▸ Task requirements
Omit every picture, and retype the lines that run from the beginning of the data below through the line containing "Task: Open the 카지노 menu item", inclusive.
■ ■ ■ ■ ■
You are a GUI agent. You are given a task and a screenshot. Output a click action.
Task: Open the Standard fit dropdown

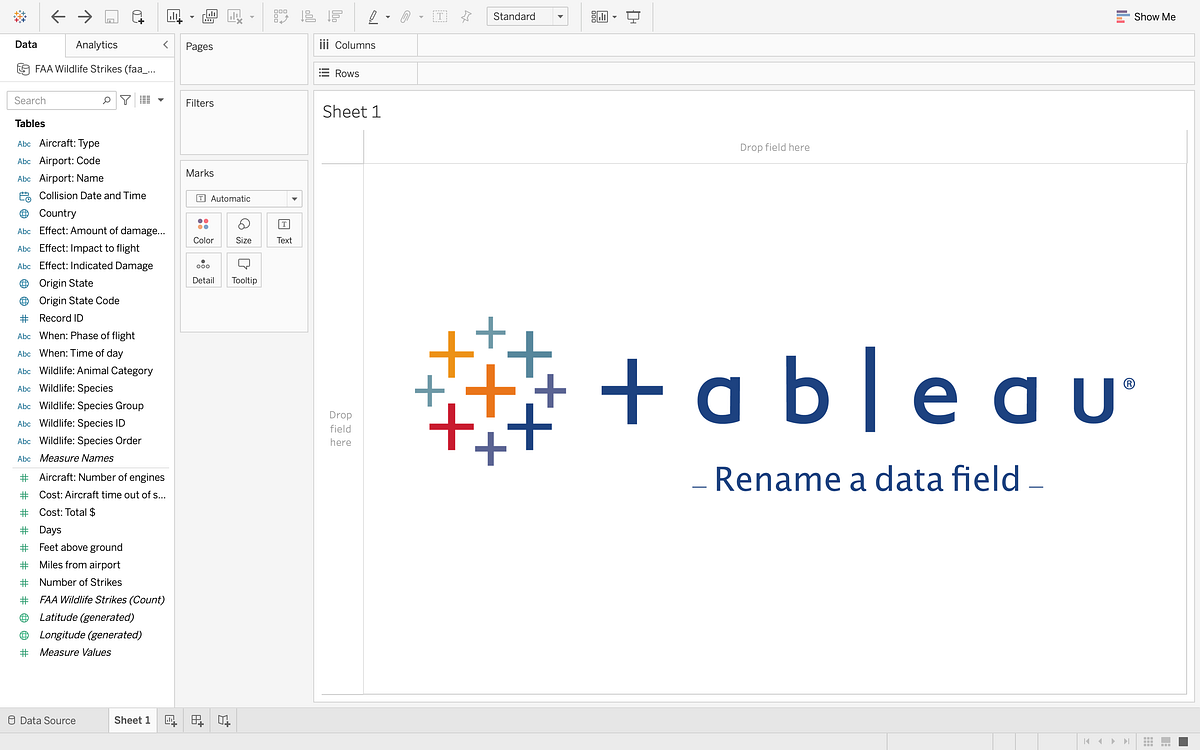tap(560, 16)
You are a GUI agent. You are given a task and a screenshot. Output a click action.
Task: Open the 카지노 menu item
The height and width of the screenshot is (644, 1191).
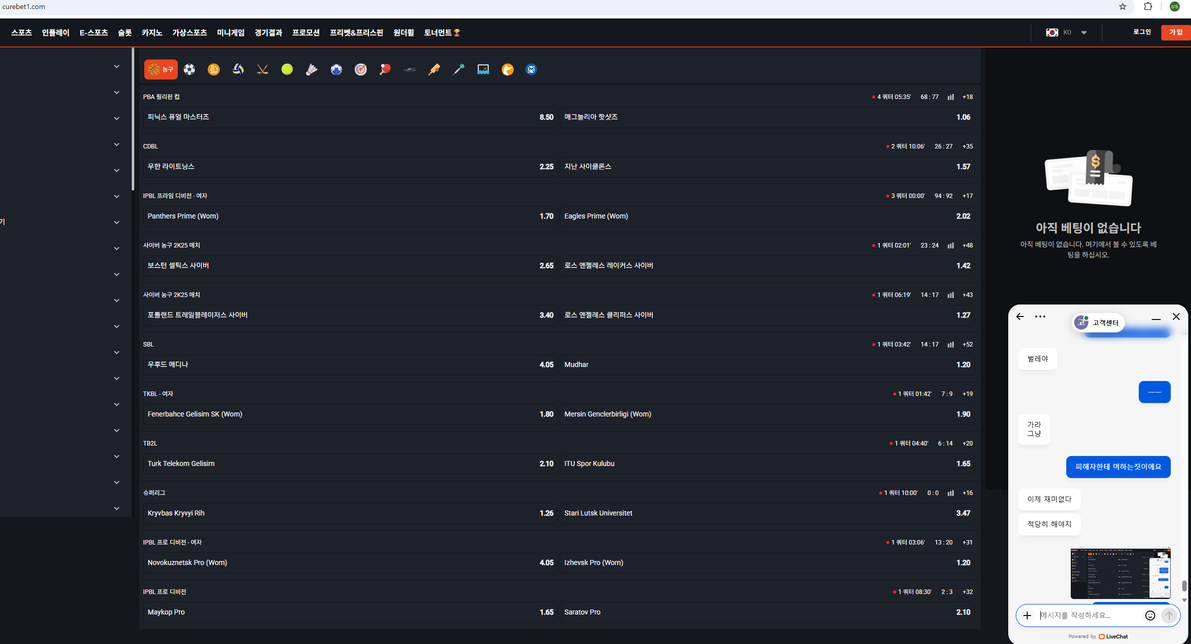[152, 33]
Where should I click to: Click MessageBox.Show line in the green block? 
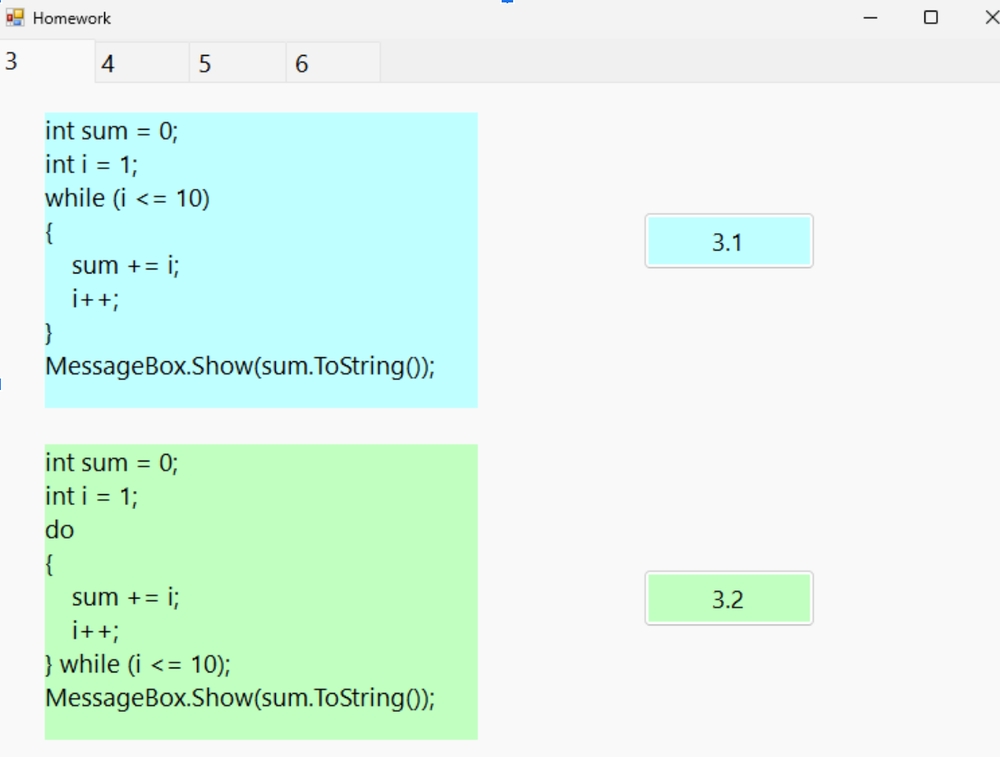click(x=240, y=698)
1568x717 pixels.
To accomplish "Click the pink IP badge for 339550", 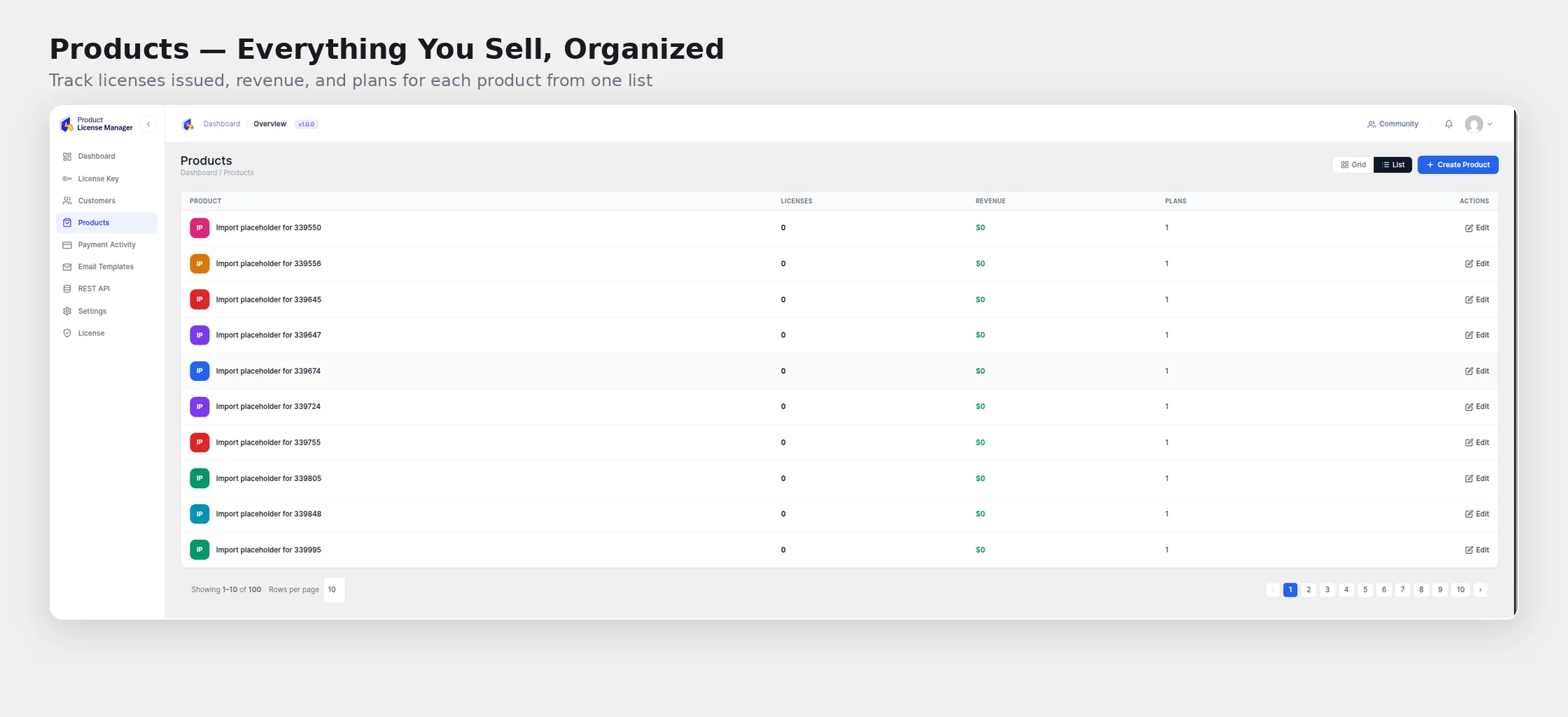I will [x=200, y=228].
■ ■ ■ ■ ■
▸ Exercise solution
You are a GUI agent. You are given a task and a screenshot. Output a click action.
Task: Open the Standard fit dropdown

tap(560, 16)
You are a GUI agent. You are given a task and a screenshot. Output a click action.
Task: Open the 카지노 menu item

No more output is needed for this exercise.